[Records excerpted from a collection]
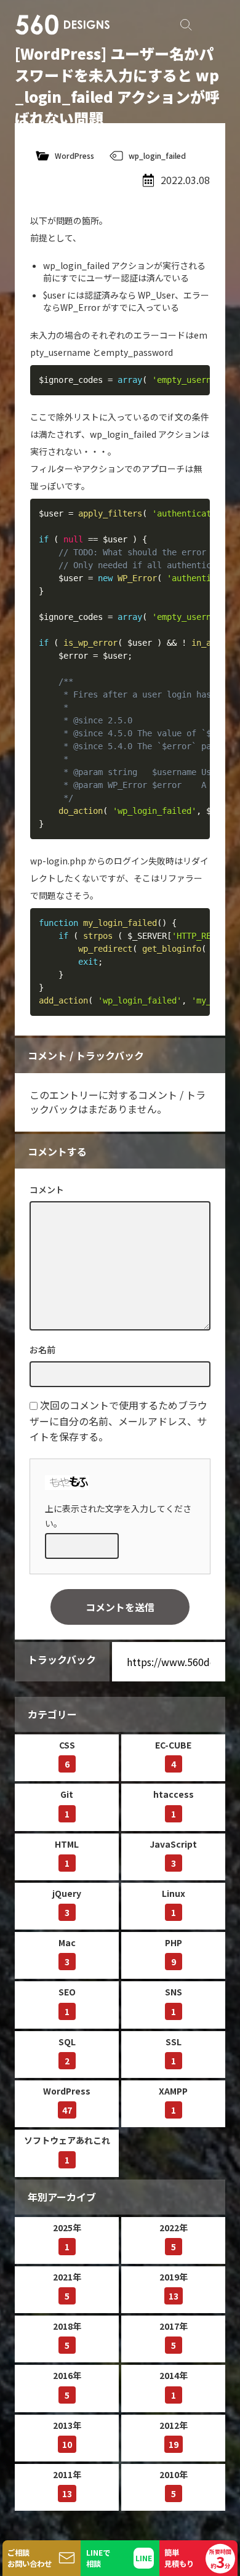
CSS (67, 1754)
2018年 (67, 2335)
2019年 (173, 2286)
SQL (67, 2051)
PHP (173, 1952)
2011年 (67, 2484)
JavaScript (173, 1853)
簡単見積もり (197, 2559)
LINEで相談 (98, 2558)
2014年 (173, 2385)
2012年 (173, 2434)
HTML (67, 1853)
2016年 (67, 2385)
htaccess (173, 1803)
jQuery (66, 1902)
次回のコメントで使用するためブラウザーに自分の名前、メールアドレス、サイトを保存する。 (118, 1421)
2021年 (67, 2286)
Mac (67, 1952)
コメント (47, 1189)
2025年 (67, 2237)
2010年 (173, 2484)
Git (66, 1803)
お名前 (42, 1349)
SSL (174, 2051)
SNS (173, 2001)
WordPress (74, 155)
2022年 (173, 2237)
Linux (173, 1902)
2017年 (173, 2335)
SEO (67, 2001)
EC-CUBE (173, 1754)
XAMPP (173, 2100)
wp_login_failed (157, 155)
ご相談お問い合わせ (29, 2558)
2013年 (67, 2434)
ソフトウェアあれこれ (67, 2149)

WHAT YOU NEED TO DO –
The answer must be the line containing "2021年 (67, 2286)" and every line after it through the end of the records, repeated exactly.

RESULT FOR THIS TASK –
2021年 (67, 2286)
Mac (67, 1952)
コメント (47, 1189)
2025年 (67, 2237)
2010年 (173, 2484)
Git (66, 1803)
お名前 (42, 1349)
SSL (174, 2051)
SNS (173, 2001)
WordPress (74, 155)
2022年 (173, 2237)
Linux (173, 1902)
2017年 (173, 2335)
SEO (67, 2001)
EC-CUBE (173, 1754)
XAMPP (173, 2100)
wp_login_failed (157, 155)
ご相談お問い合わせ (29, 2558)
2013年 (67, 2434)
ソフトウェアあれこれ (67, 2149)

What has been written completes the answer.